Monday, March 4, 2013

Long Shots

When Brits want to say “not by a long shot,” they say “not by a long chalk” instead.  Why the difference?

The American expression, meaning “not likely” or “not even close,” is fairly straightforward in its etymology. The phrase “long shot,” has been in use since the late eighteenth century and refers to the difficulty of hitting a target with a gun fired from a great distance. By the 1880s the term was commonly applied to horses with little chance of winning a race. But it’s not until 1867 that we find the figurative use of “not by a long shot,” meaning extremely unlikely.

What about “long chalk”? That was first used in 1824 and derives from the custom in British pubs of keeping the score of a darts game by scrawling it with chalk on the wall or other convenient surface.
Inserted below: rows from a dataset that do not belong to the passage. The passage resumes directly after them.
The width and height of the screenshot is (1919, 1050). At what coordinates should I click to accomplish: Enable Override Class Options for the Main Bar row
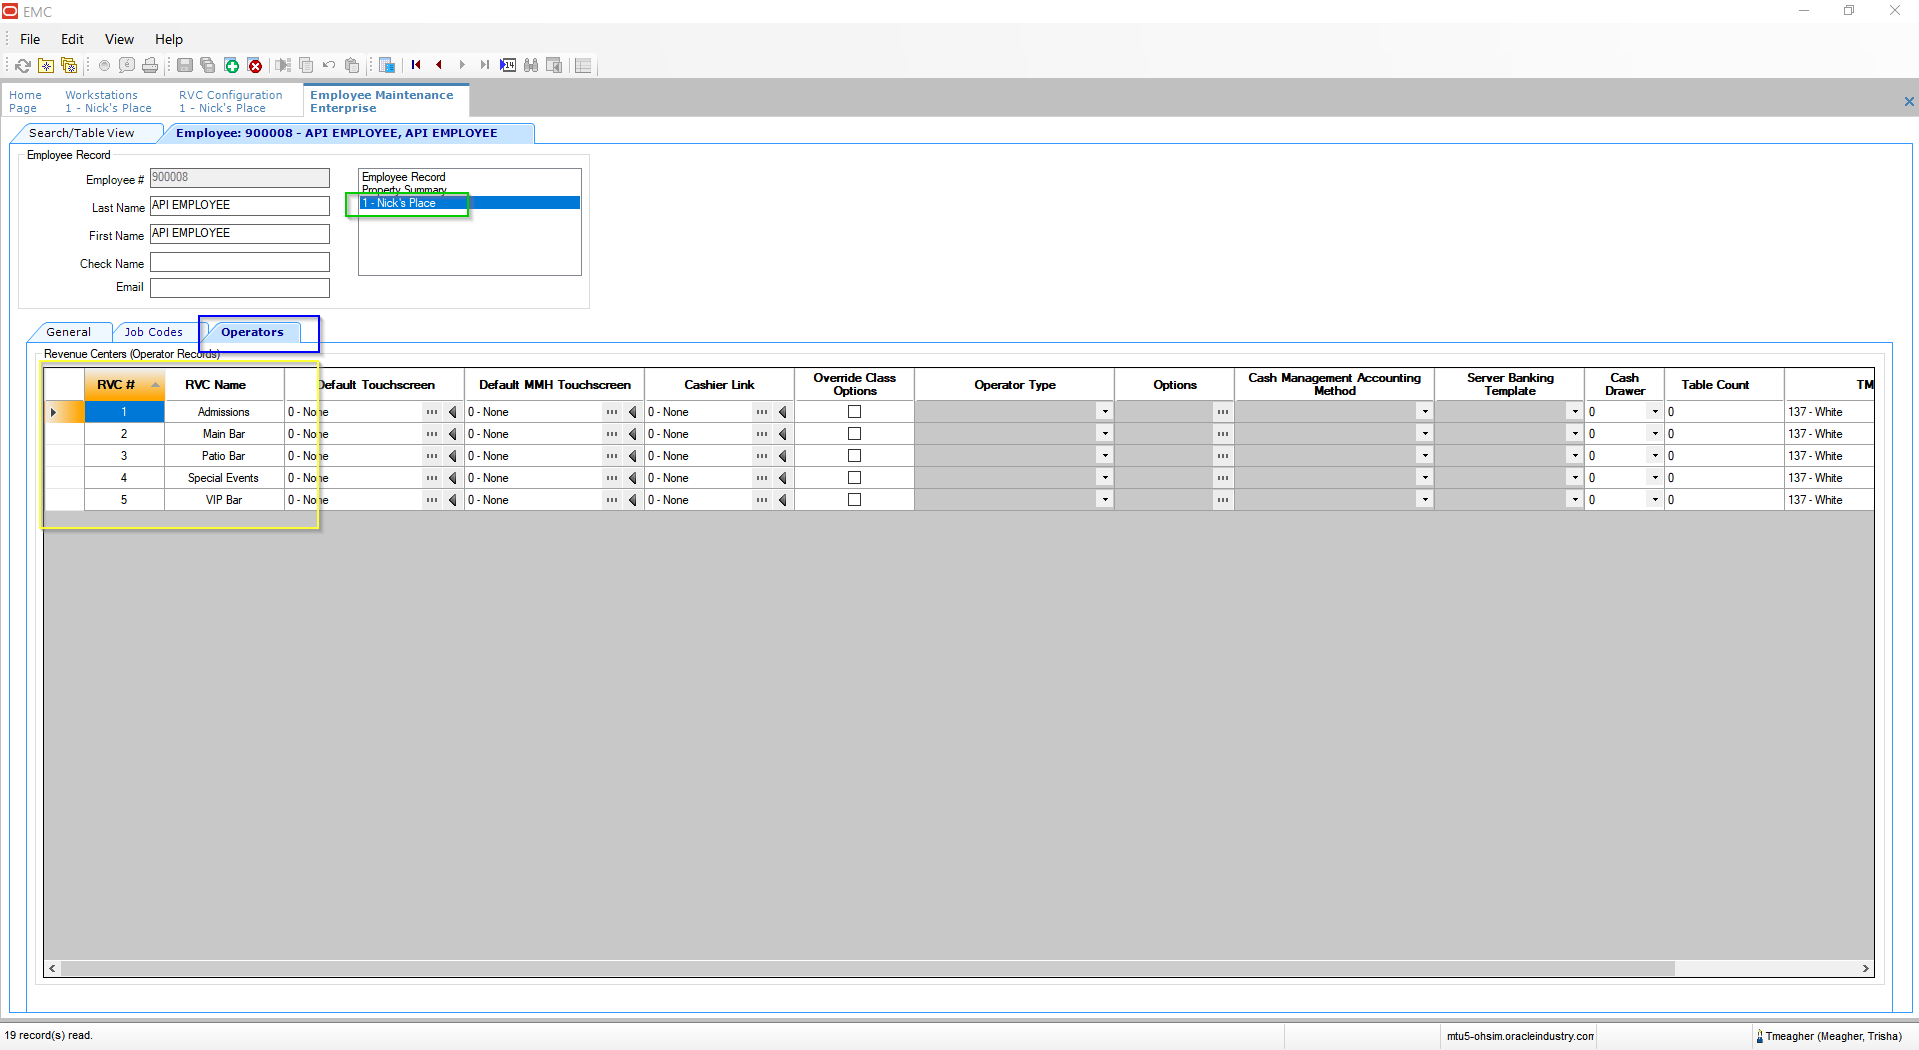[x=854, y=433]
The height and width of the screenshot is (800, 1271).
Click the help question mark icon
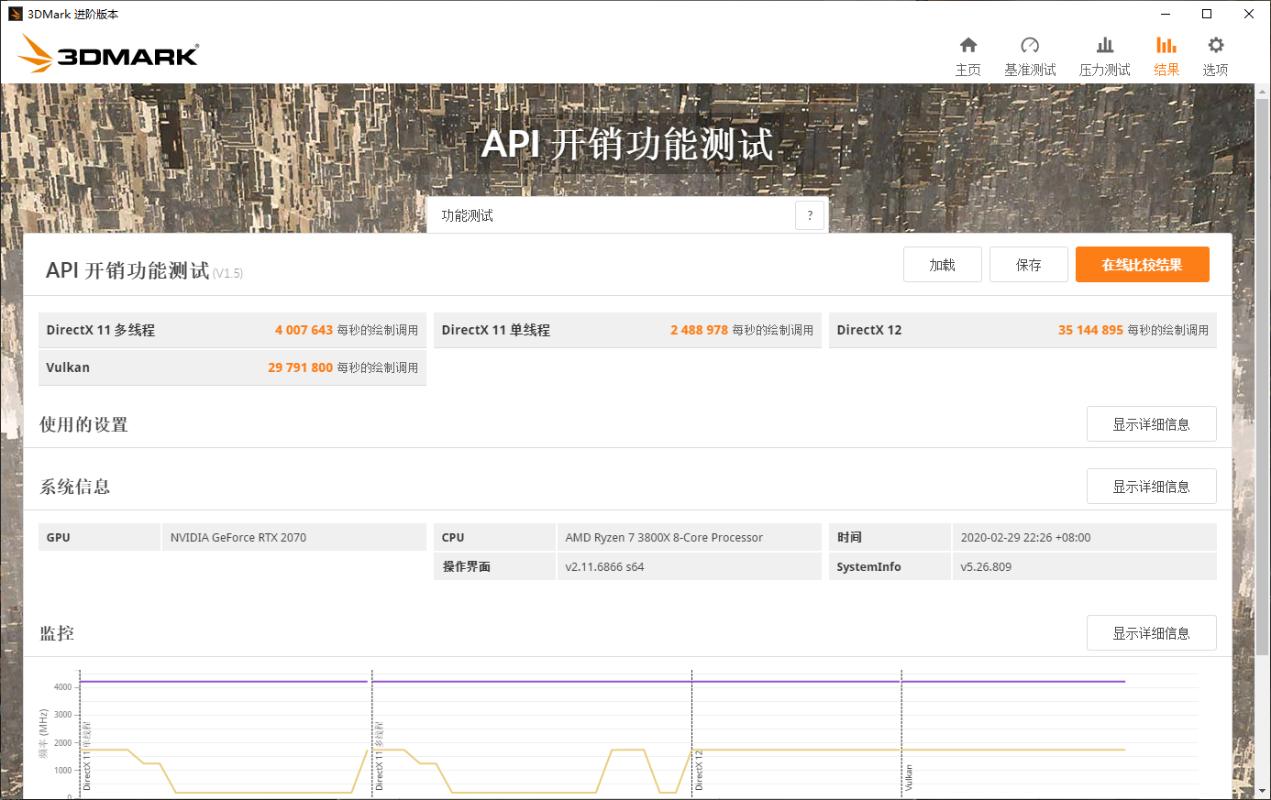pos(809,214)
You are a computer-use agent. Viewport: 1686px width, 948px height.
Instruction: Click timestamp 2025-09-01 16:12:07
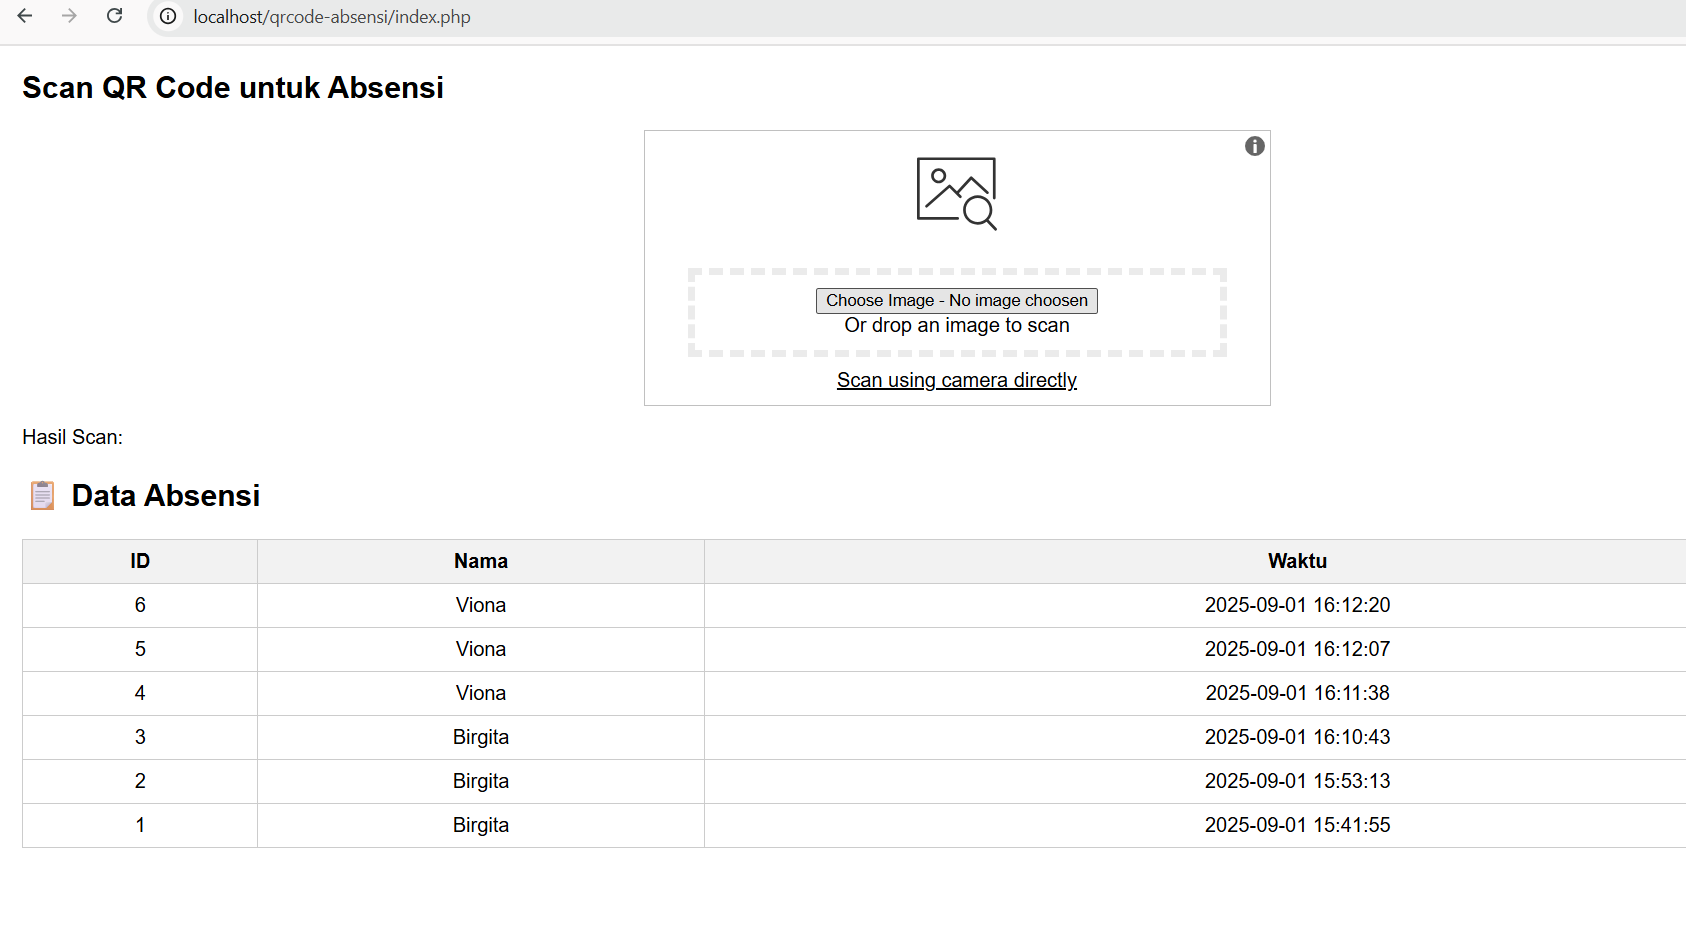[x=1297, y=649]
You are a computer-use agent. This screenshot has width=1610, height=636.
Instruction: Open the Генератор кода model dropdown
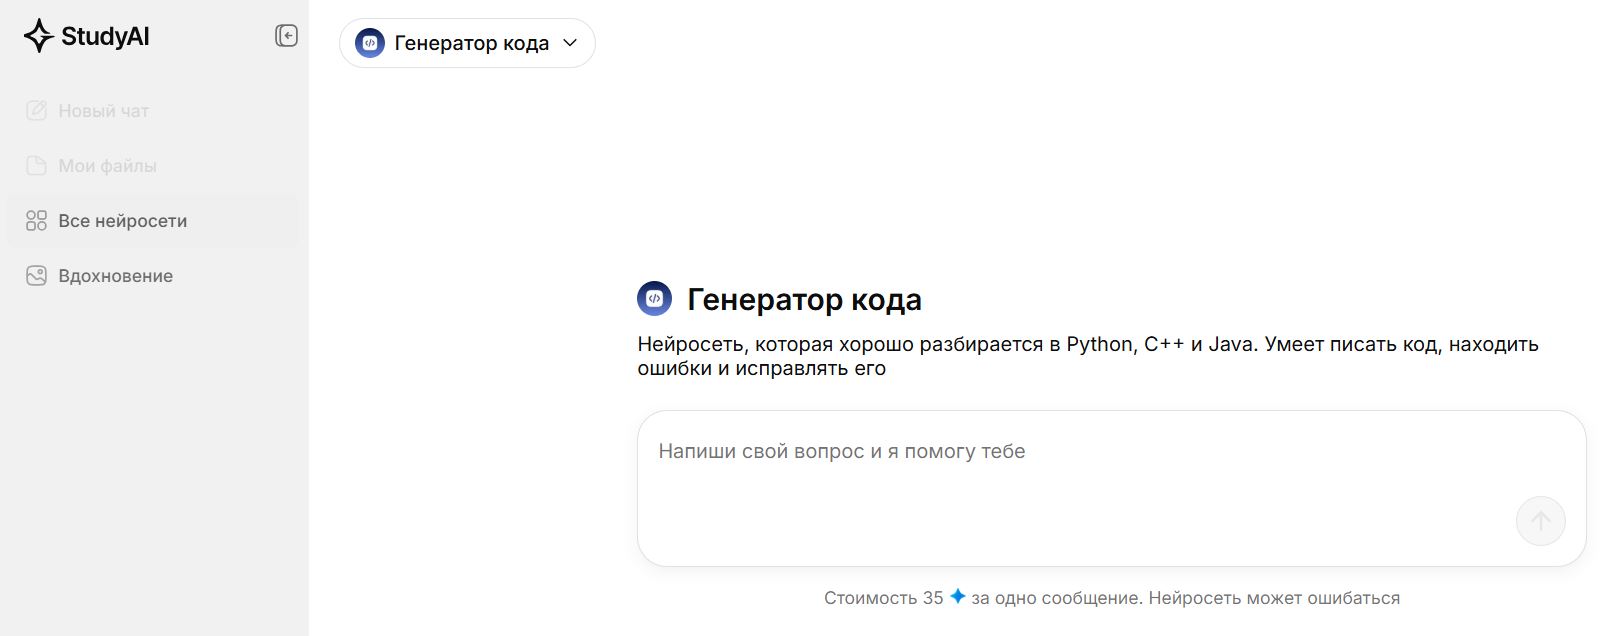467,43
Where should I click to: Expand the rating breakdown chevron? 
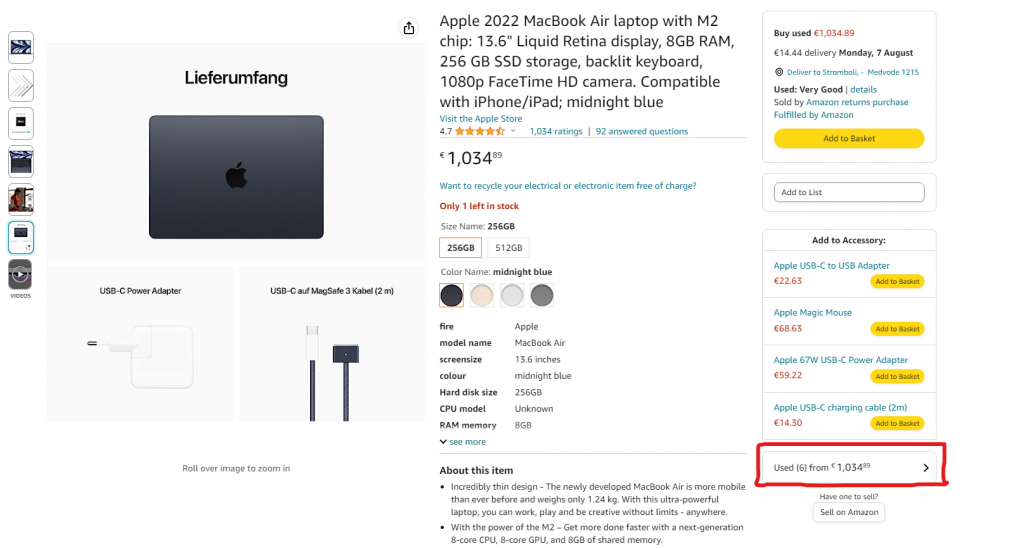[x=514, y=131]
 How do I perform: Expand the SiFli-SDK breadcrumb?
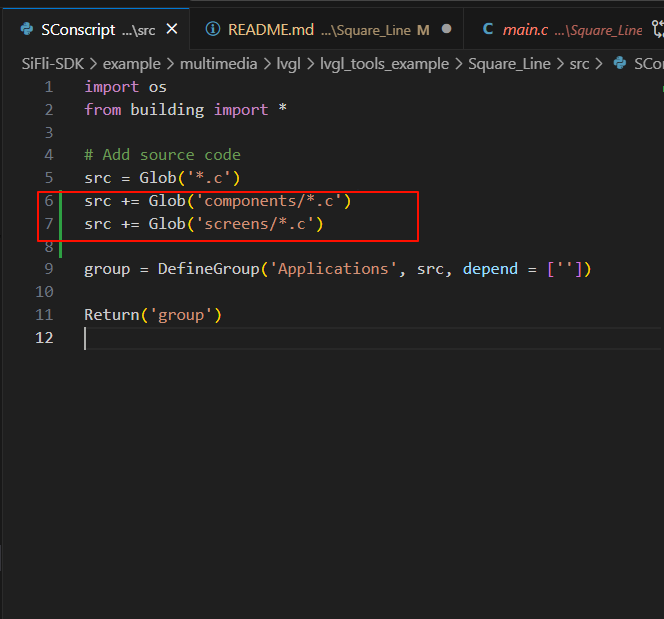pyautogui.click(x=54, y=63)
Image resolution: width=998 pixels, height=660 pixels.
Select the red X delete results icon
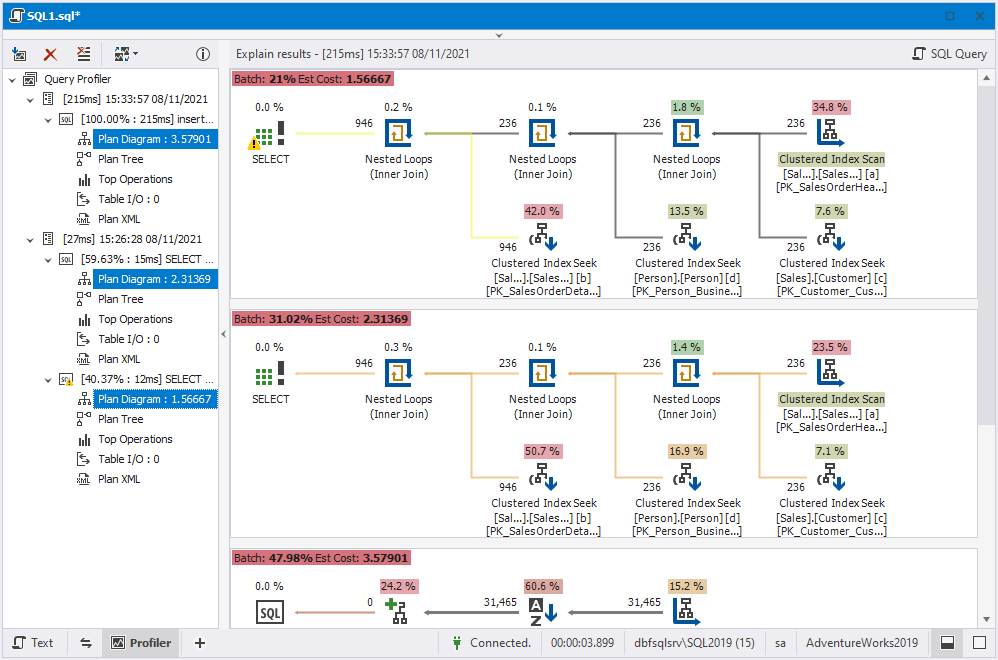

A “chalk” was a mark indicating a single point or score, so if you were losing a game by a large margin, you would be losing by a “long chalk,” i.e. a big score.  The phrase “not by a long chalk” probably originated from a losing player’s indicating he was not to be put out of the game, not even by a “long chalk.” Like long shot, long chalk has come to have the sense of “insuperable odds.”

Someone should tell the Bard of Buffalo Bayou that the odds are worse than insuperable against his writing anything intelligent, or even intelligible. You’ll have to be the one to tell him, though; I’m afraid to go near him—as you’ll understand when you read his most recent eructation:

            Cheeky chicks in Chickamauga 
            Chucked a chunk of chalk, 
            Creaky cranks in Chattanooga 
            Cooked a cask of caulk, 
            Crooked crickets crunching crackers 
            Croaked and cracked a crock, 
            Cackling cuckoos, all in chokers, 
            Clicked a clacking clock.